1L'identification des personnes est-elle un sujet méritant de figurer parmi les synthèses de la collection « Repères » des éditions La Découverte ? Deux historiens, Ilsen About et Vincent Denis, relèvent le pari, en s'appuyant sur les recherches menées depuis une dizaine d'années par historiens et sociologues sur la construction des savoirs administratifs relatifs à l'identité des personnes, dont on peut synthétiser les résultats en une proposition : il n'y a pas d'identité, il n'y a que des processus d'identification.

2Les auteurs procèdent chronologiquement, ce qui permet de voir, d'une manière très foucaldienne, comment une série de dispositifs techniques convergent pour former un savoir d'État cohérent : l'identification des personnes.
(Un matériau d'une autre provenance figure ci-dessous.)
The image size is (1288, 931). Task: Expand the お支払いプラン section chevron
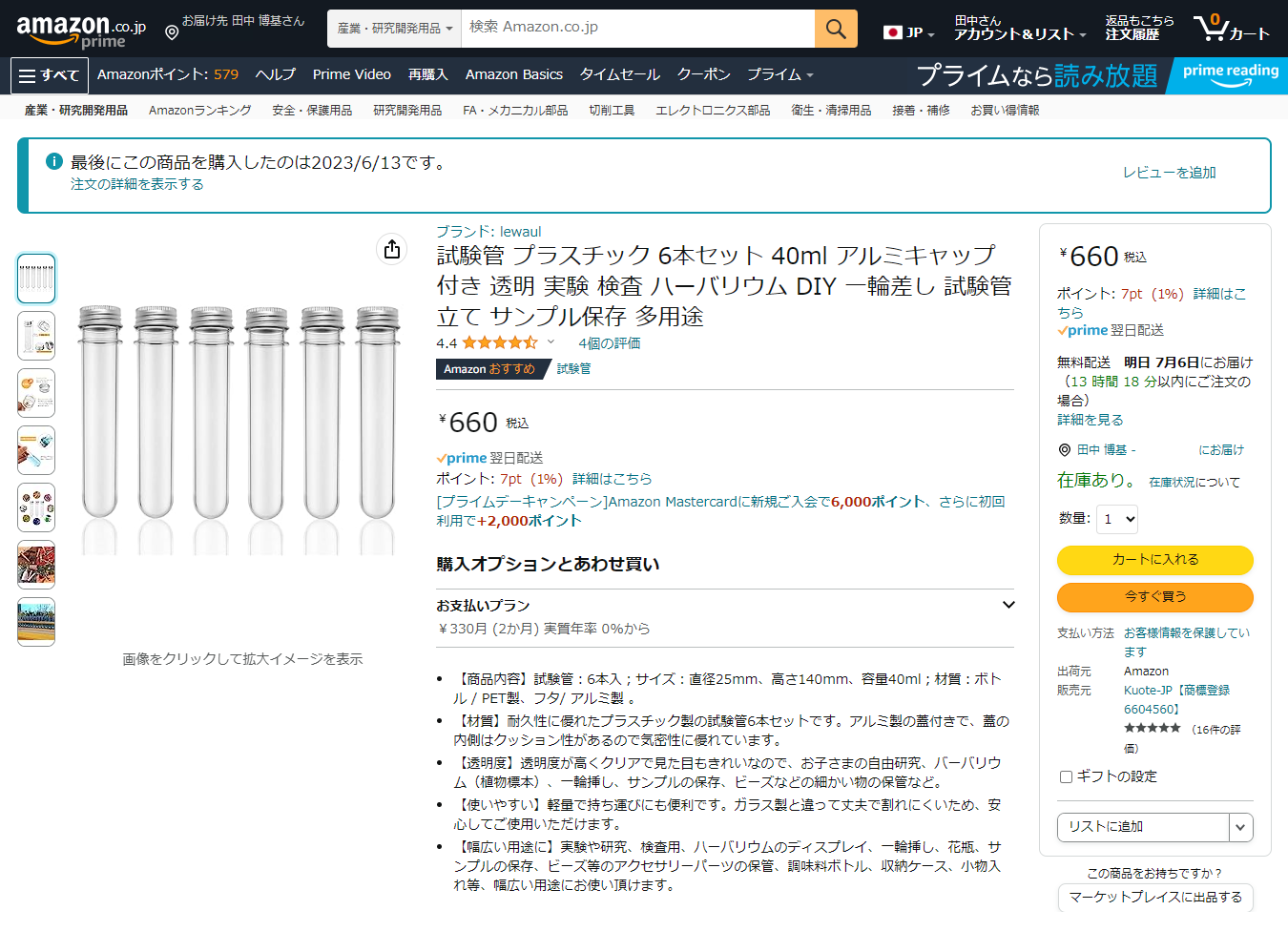coord(1008,605)
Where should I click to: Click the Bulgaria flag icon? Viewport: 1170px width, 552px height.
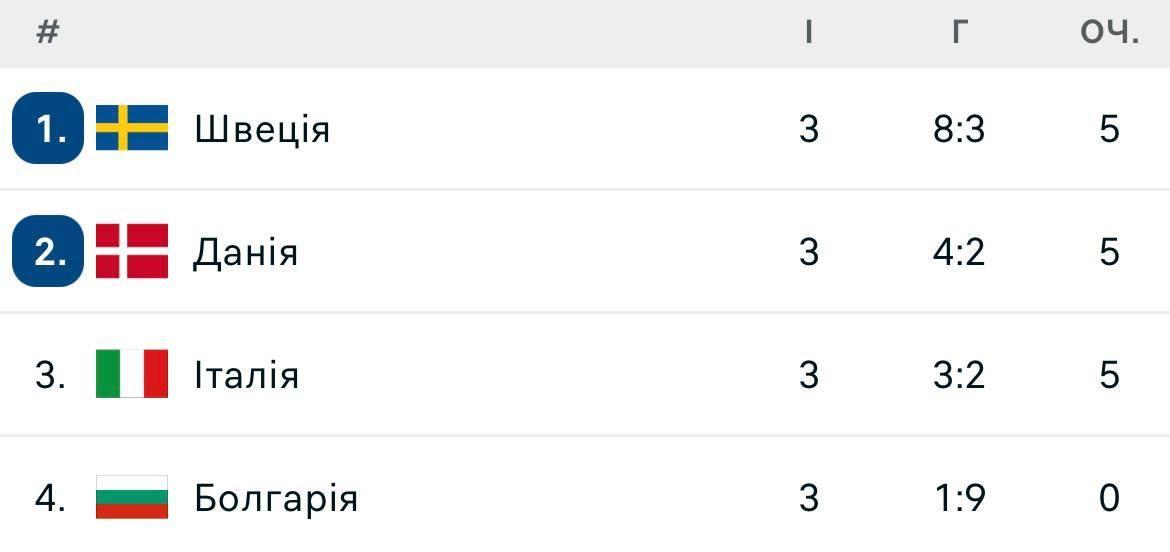[132, 497]
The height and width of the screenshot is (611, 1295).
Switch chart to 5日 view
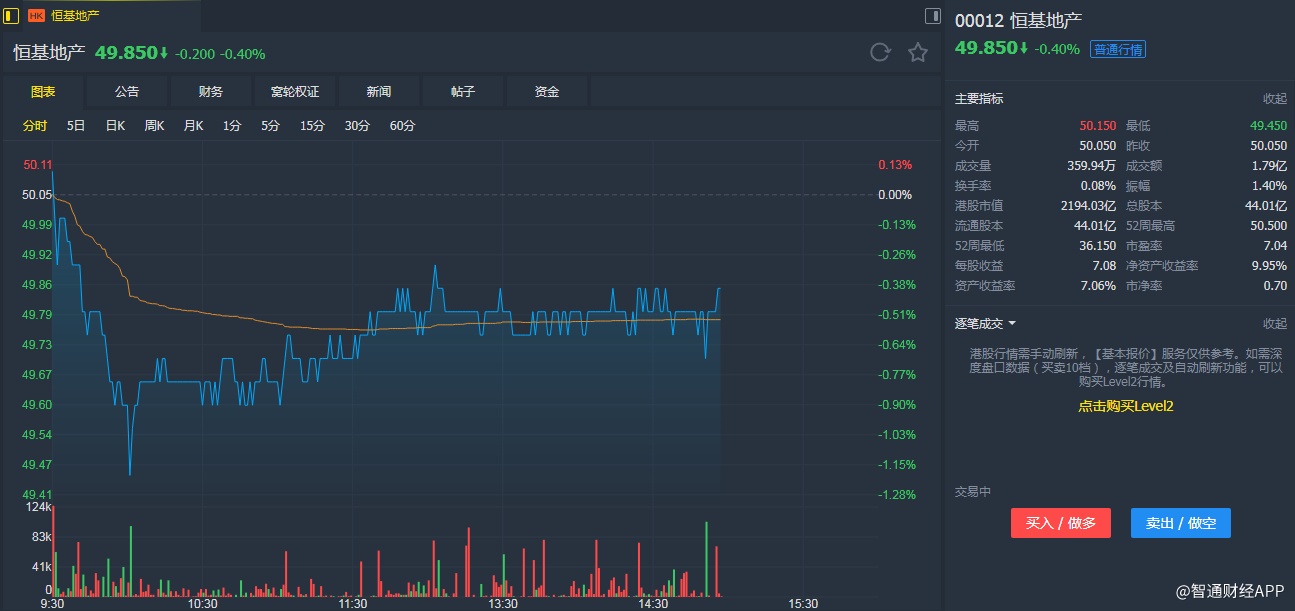pos(76,126)
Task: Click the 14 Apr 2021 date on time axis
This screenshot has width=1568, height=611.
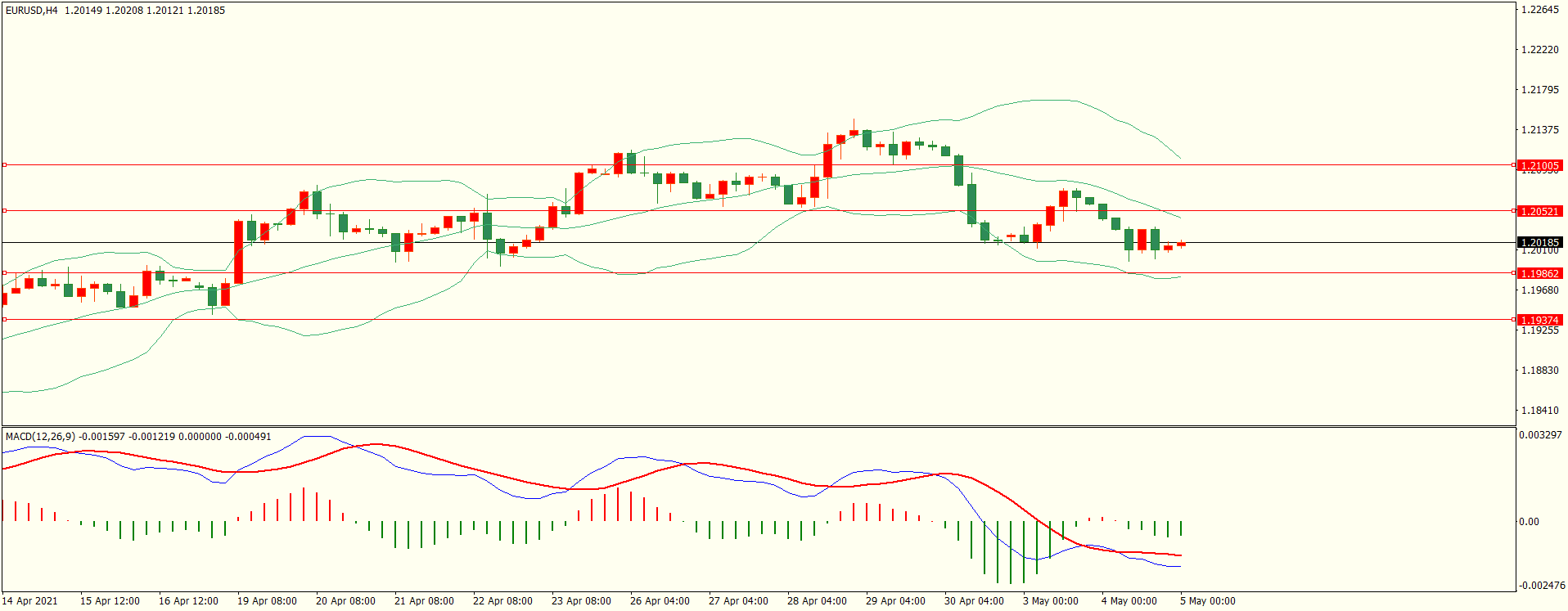Action: [x=30, y=601]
Trois matrices apparaissent : les passeports, laissez-passer, accordés par une autorité, qui peut être seigneuriale, ecclésiastique ou politique, pour permettre à un voyageur de traverser librement un territoire, les registres d'état-civil, de baptême et de mariage, dans un premier temps tenus par l'Eglise, et les documents fiscaux enfin : cadastre, rôles de taille, etc. Dispersées, ces techniques d'identification connaissent une première coalescence au 18e siècle, comme l'ont bien montré les travaux de Vincent Denis (Une histoire de l'identité 1715-1815, Champ Vallon, 2008). La montée de l'inquiétude face à la mobilité de certaines catégories sociales perçues comme dangereuses : soldats démobilisés, pauvres et vagabonds, malades porteurs de la peste et autres épidémies, amène les agents de l'État à essayer de centraliser et perfectionner les techniques d'identification, afin de pouvoir contrôler la mobilité des populations. La Révolution française va amplifier l'usage des passeports et autres certificats de civisme pour démasquer les « suspects » et autres ennemis d'État. Tout le 19e siècle poursuit dans cette direction, en cherchant à mobiliser les nouvelles sciences de l'homme. Tant que l'identification des personnes repose sur des descriptions verbales, elle est en effet faillible. Grâce à l'anthropologie, le corps va pouvoir être saisi peu à peu de manière plus fiable dans les documents administratifs.

3Les documents d'identification forment encore une mosaïque fragmentée : livret ouvrier, livret militaire, permis de chasse, etc. Il faut un contexte particulier pour que l'État-nation se saisisse de ces techniques : celui du développement industriel et de la crise économique de la fin du 19e siècle, qui amène l'État à vouloir mieux contrôler les populations ouvrières circulant entre France du Nord et Belgique. L'un des enjeux est de contrôler l'accès aux prestations sociales, l'autre de mieux protéger les travailleurs « nationaux » contre la concurrence de la main d'œuvre étrangère. Comme l'ont montré les travaux de Gérard Noiriel, c'est d'abord pour des raisons économiques que la IIIe République est amenée à généraliser l'usage de la carte d'identité.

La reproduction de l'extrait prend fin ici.